Schizophrenia and Related Disorders — Dr. Ajith Jayasekara (Lecture)

Source Info

  • Type: Lecture Presentation (Two Parts)
  • Author(s): Dr. Ajith Jayasekara
  • Date: Ingested 2026-05-05
  • Filed at: sources/lectures/ajith-jayasekara-schizophrenia-part-1.pdf and part-2.pdf

Key Takeaways

  1. Epidemiology: 1% lifetime risk; Point prevalence 1%; Incidence 15-30/100,000/year. Earlier onset in males. Higher in urban/lower social classes (Social drift vs. Social residue).
  2. Aetiology: “Double hit” hypothesis (Genetics + Environment). Lifetime risk: 10% (1st degree), 45% (Identical twins).
  3. Pathophysiology: Dopamine overactivity (mesolimbic/mesocortical) and Neurodevelopmental hypothesis (neural dysplasia + synaptic pruning).
  4. Clinical Phases:
    • Prodromal: Functional decline is the cardinal feature.
    • Acute: Psychosis (delusions, hallucinations, disorganized behavior).
    • Chronic: Negative symptoms (emotional blunting, apathy, reduced speech) - the “defect state”.
  5. Schneider’s First Rank Symptoms: Detailed list (echo, commentary, passivity, etc.) - common but not essential for diagnosis.
  6. Diagnosis (ICD-10): Requires minimum 1 month duration.
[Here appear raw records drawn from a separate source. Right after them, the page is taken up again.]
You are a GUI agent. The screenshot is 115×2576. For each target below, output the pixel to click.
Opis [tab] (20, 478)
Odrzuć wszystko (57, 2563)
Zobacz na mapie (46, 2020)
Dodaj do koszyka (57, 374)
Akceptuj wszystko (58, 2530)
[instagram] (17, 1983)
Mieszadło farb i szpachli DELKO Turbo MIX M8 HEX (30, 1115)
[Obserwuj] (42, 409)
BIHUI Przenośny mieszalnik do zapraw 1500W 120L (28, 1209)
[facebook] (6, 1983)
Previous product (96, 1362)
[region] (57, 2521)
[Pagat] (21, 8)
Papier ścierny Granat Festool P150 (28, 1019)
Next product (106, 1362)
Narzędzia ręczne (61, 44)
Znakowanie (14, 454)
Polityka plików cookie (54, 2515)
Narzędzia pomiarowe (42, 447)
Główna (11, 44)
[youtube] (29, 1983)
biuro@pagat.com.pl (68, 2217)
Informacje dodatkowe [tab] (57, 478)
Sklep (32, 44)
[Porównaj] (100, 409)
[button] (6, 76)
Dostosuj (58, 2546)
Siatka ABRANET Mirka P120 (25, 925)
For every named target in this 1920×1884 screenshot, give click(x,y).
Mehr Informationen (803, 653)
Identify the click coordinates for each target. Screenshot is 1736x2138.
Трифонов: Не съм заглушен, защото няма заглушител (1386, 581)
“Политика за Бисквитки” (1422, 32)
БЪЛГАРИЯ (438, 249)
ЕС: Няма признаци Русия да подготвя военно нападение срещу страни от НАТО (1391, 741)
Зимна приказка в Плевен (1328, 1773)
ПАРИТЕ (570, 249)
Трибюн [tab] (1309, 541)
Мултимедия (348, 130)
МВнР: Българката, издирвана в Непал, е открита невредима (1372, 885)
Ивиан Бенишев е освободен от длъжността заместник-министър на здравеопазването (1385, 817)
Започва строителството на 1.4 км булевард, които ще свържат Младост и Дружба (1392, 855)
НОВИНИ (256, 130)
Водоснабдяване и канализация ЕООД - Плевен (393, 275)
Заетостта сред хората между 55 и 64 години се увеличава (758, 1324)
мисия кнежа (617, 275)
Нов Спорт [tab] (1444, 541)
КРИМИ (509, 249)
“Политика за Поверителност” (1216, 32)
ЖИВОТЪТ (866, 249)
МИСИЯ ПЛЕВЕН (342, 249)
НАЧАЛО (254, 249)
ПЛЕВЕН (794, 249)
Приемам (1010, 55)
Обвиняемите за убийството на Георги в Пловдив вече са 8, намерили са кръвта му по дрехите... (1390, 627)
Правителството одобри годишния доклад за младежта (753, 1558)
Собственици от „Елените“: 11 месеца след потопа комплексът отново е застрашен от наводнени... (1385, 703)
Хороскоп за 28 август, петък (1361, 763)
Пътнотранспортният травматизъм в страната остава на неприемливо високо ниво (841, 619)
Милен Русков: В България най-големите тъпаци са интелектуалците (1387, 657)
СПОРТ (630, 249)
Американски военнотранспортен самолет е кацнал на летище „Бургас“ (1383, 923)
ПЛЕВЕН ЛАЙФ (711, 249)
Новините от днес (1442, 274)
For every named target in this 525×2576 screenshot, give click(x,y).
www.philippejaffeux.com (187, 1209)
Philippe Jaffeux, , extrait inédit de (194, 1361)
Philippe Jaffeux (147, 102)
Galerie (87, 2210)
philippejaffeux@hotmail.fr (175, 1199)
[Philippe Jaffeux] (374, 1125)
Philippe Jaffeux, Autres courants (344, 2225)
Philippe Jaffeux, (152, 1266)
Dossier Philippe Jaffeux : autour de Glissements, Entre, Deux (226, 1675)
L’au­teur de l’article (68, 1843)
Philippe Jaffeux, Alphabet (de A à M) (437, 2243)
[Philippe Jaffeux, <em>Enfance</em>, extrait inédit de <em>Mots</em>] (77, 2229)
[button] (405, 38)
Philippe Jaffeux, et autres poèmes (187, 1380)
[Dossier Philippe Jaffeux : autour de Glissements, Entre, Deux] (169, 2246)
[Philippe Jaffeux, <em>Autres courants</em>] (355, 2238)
Minimum 1 from Group 1-4 or 2 from Group 5-8.
  7. Management:
    • Acute: Atypical antipsychotics preferred; Clozapine for resistance; IM Haloperidol for aggression; ECT for catatonia.
    • Maintenance: Treatment for at least 3 years after 1st episode.
  8. Prognosis: Rule of thirds (Recover, Relapse/Remit, Chronic). 10% suicide risk.
  9. Related Disorders: Schizoaffective, Acute psychotic disorder (<1 month), Persistent delusional disorder.

Wiki Pages Updated

Notable Details

  • ⚠️ EXAM DETAIL: The cardinal feature of the prodromal phase is unexplained functional decline.
  • ⚠️ EXAM DETAIL: First episode psychosis treatment must continue for at least 3 years.
  • 💡 FIRST PRINCIPLE: “Social drift” explains higher prevalence in lower classes as a result of the illness causing downward social mobility.